O futuro dos leilões de gás natural da União está em compasso de espera. O diretor-geral da Agência Nacional do Petróleo, Gás Natural e Biocombustíveis (ANP), Artur Watt, solicitou vistas de um processo fundamental para a resolução de um impasse de longa data entre a Pré-sal Petróleo (PPSA) e a Petrobras. A questão central gira em torno do escoamento do gás natural extraído do pré-sal e da negociação de contratos que se arrastam desde 2022.

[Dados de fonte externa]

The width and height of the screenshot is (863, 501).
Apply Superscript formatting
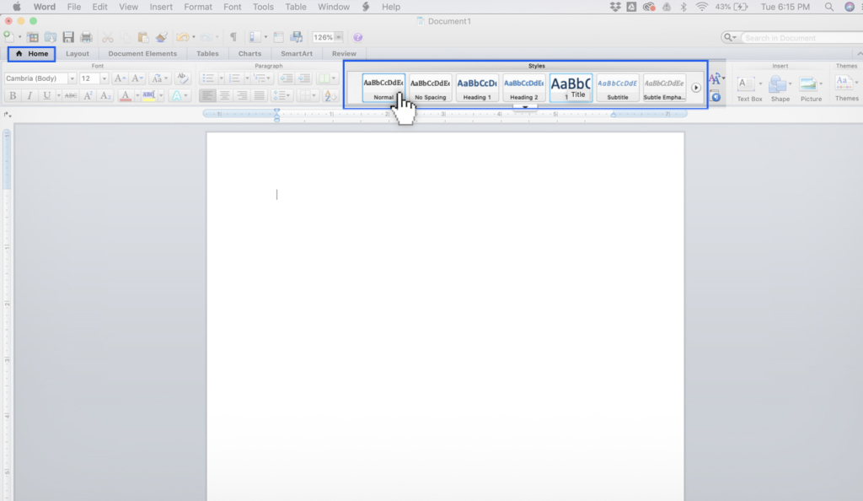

A iniciativa, que visa destrinchar um conflito de interesses e viabilizar a retomada dos leilões propostos pelo Ministério de Minas e Energia (MME), encontra agora um obstáculo formal. O diretor-geral levantou questionamentos sobre a condução do processo e a escolha da coordenação da comissão especial criada para mediar o impasse. Justificando a necessidade de uma análise mais aprofundada, Watt requisitou um prazo adicional, que pode se estender por até 30 dias, para deliberar sobre o assunto.
Maioria da diretoria aponta urgência
Apesar do pedido de vistas, a sessão da diretoria da ANP evidenciou uma clara inclinação pela resolução do problema. Quatro dos cinco diretores já haviam se posicionado a favor da criação da comissão especial e do avanço das negociações. A decisão em bloco ressalta a percepção de urgência em torno do tema, especialmente para a PPSA. A estatal do pré-sal busca renegociar cláusulas contratuais relativas às tarifas e penalidades nos sistemas de escoamento e processamento.

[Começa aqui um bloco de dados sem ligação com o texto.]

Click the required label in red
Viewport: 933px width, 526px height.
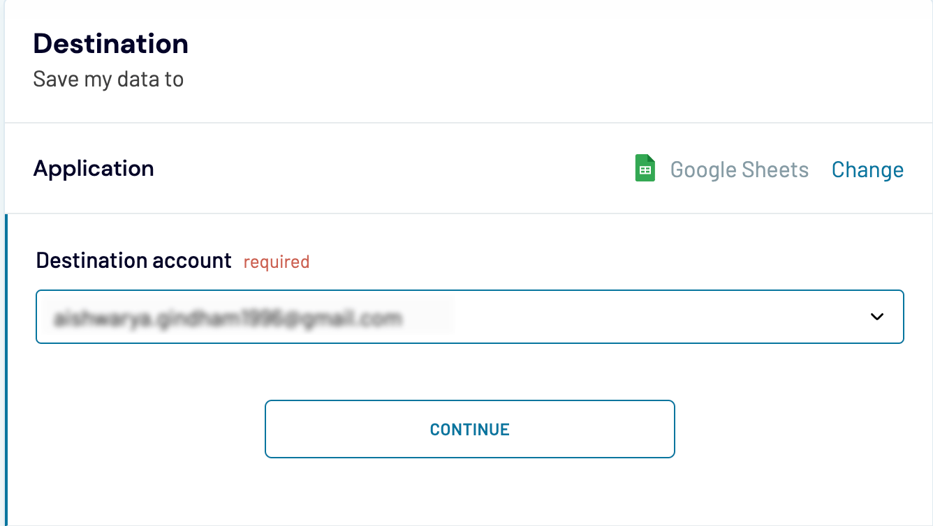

O relator do caso, diretor Pietro Mendes, enfatizou a importância de se chegar a um consenso, destacando a “assimetria de custos” e a necessidade de uma solução que garanta a monetização eficiente do gás da União. Ele ressaltou que a dificuldade em chegar a um acordo entre entidades federais envia um recado negativo para o mercado e pode comprometer a competitividade. A não revisão dos contratos expõe a PPSA ao risco de ter que aceitar as condições atuais, consideradas desvantajosas.
O cenário regulatório e os próximos passos
Paralelamente à discussão sobre a comissão especial, a diretoria da ANP também debate a regulação do acesso aos gasodutos. Neste tema correlato, Artur Watt também solicitou vistas, mantendo a configuração de uma maioria favorável ao avanço das propostas. A expectativa é que, após a análise aprofundada, Watt apresente sua posição, permitindo que a diretoria retome a votação e, potencialmente, destrave os leilões de gás natural da União, abrindo caminho para uma maior eficiência na exploração e comercialização deste importante recurso energético.